→ **REQUIRED WORK**:
Every entry below has to appear again in your reply, word for word, but no picture may.

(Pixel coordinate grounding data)
- Opening Delimiter -
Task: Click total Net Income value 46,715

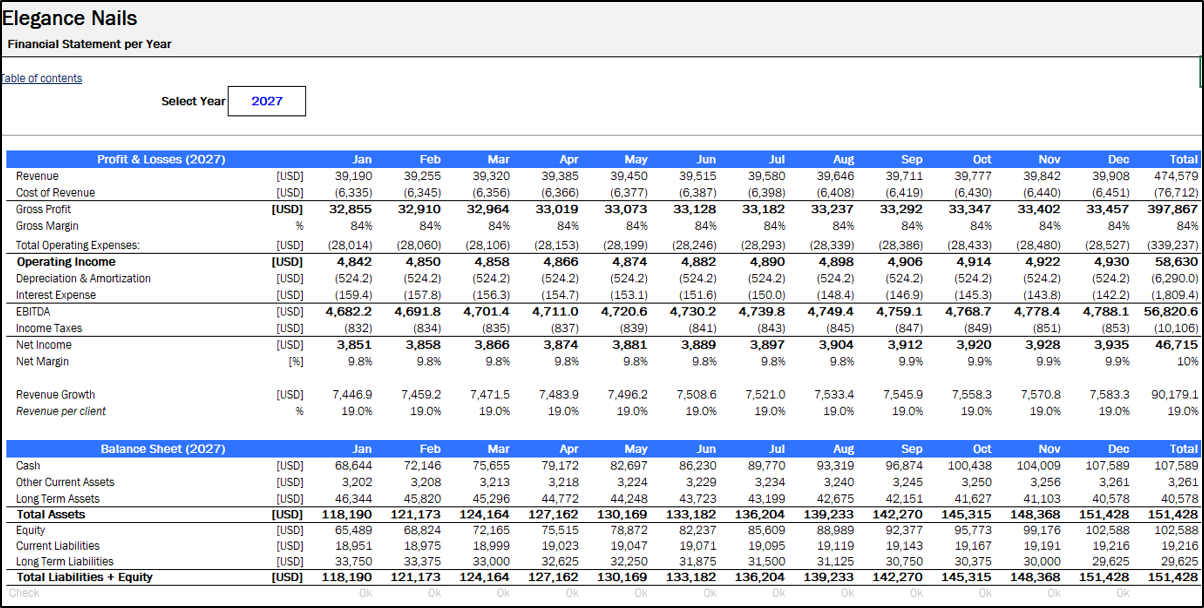Action: pyautogui.click(x=1179, y=345)
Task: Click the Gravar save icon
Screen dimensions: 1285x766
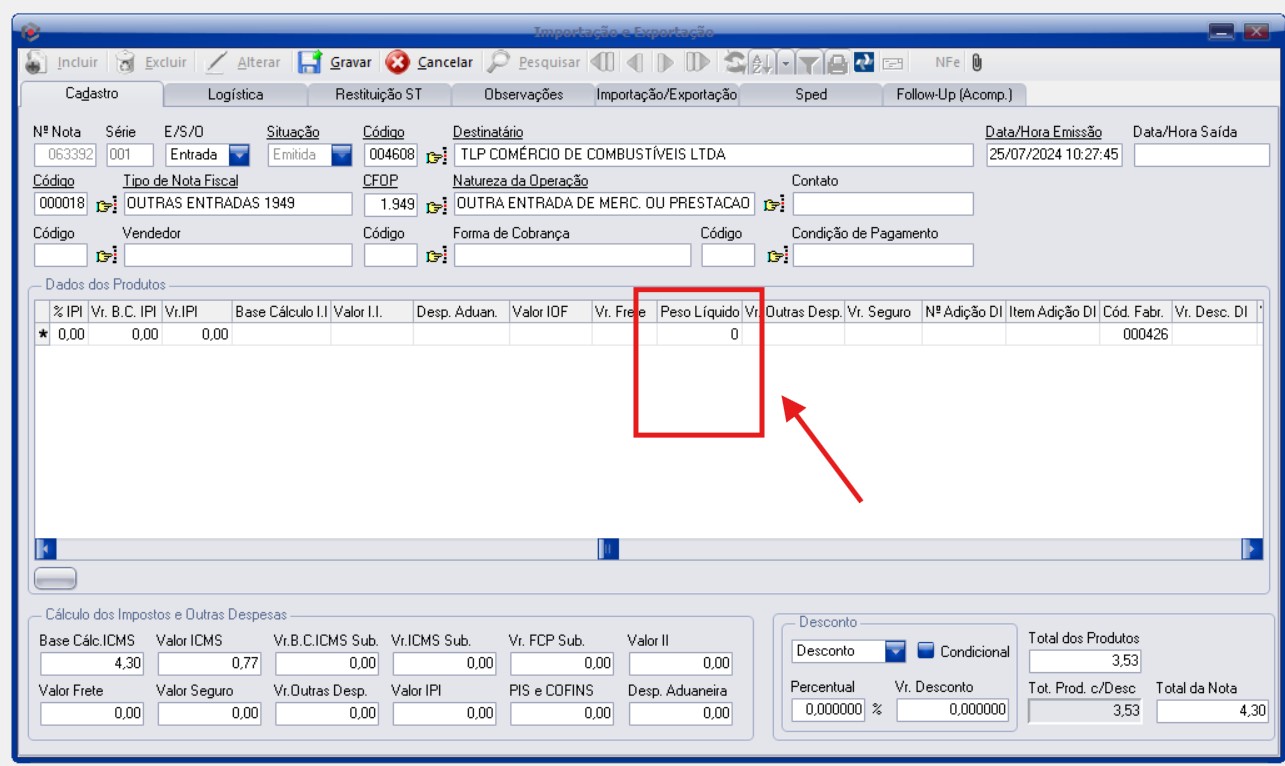Action: pos(309,62)
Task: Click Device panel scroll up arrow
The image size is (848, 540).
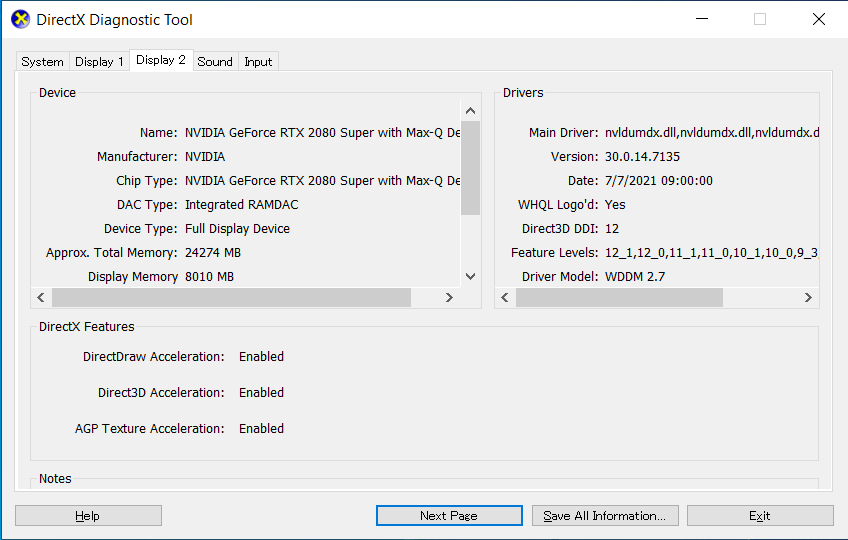Action: tap(470, 110)
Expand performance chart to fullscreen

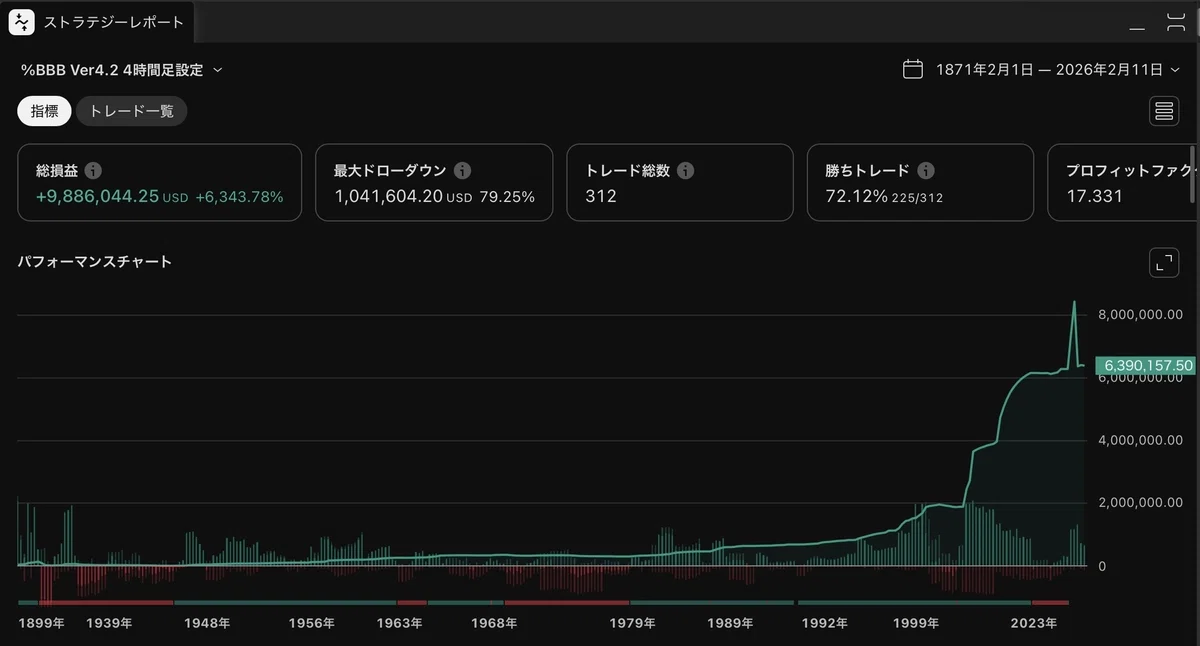1163,262
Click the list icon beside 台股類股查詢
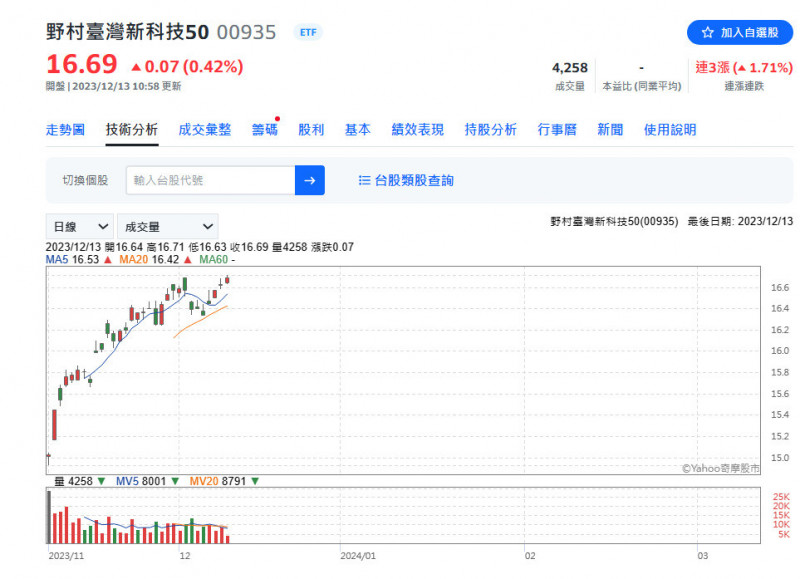800x579 pixels. (364, 181)
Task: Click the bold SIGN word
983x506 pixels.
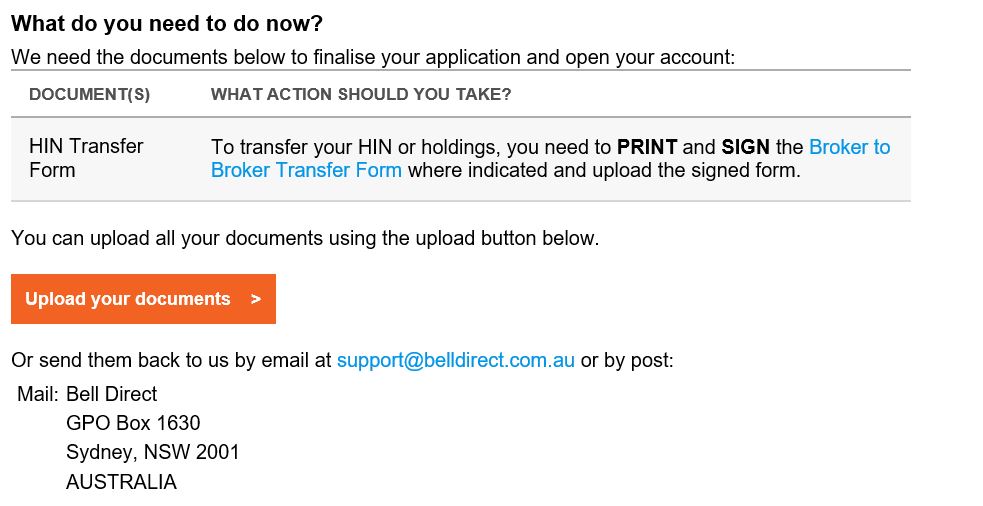Action: 745,147
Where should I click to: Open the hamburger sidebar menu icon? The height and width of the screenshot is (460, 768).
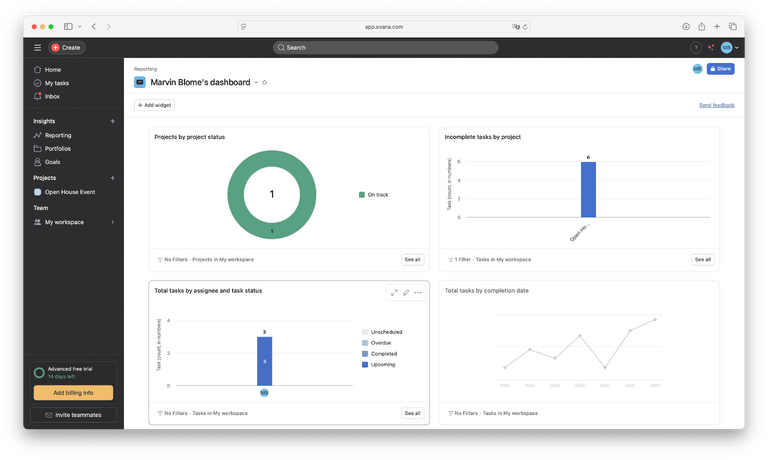point(38,47)
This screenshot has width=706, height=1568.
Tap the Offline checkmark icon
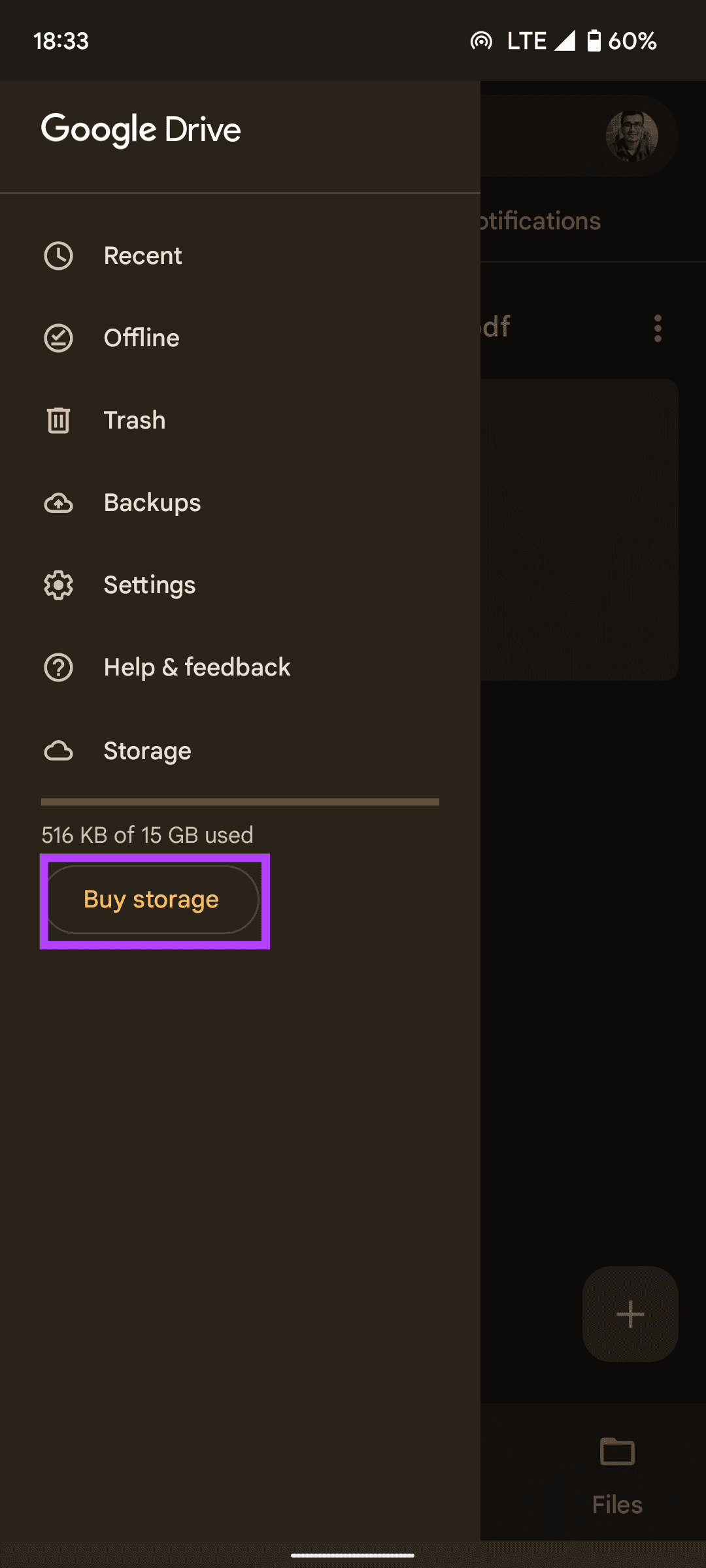click(58, 338)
- Closing Delimiter -
→ **EXPECTED OUTPUT**:
Task: Click total Net Income value 46,715

Action: pyautogui.click(x=1179, y=345)
Task: Click the Gravar save icon
Screen dimensions: 1285x766
Action: pos(309,62)
Task: Click Device panel scroll up arrow
The image size is (848, 540).
Action: tap(470, 110)
Expand performance chart to fullscreen

1163,262
Click the list icon beside 台股類股查詢
800x579 pixels. (364, 181)
Task: Click the bold SIGN word
983x506 pixels.
Action: 745,147
Where should I click to: Open the hamburger sidebar menu icon? The height and width of the screenshot is (460, 768).
point(38,47)
This screenshot has width=706, height=1568.
Tap the Offline checkmark icon
click(58, 338)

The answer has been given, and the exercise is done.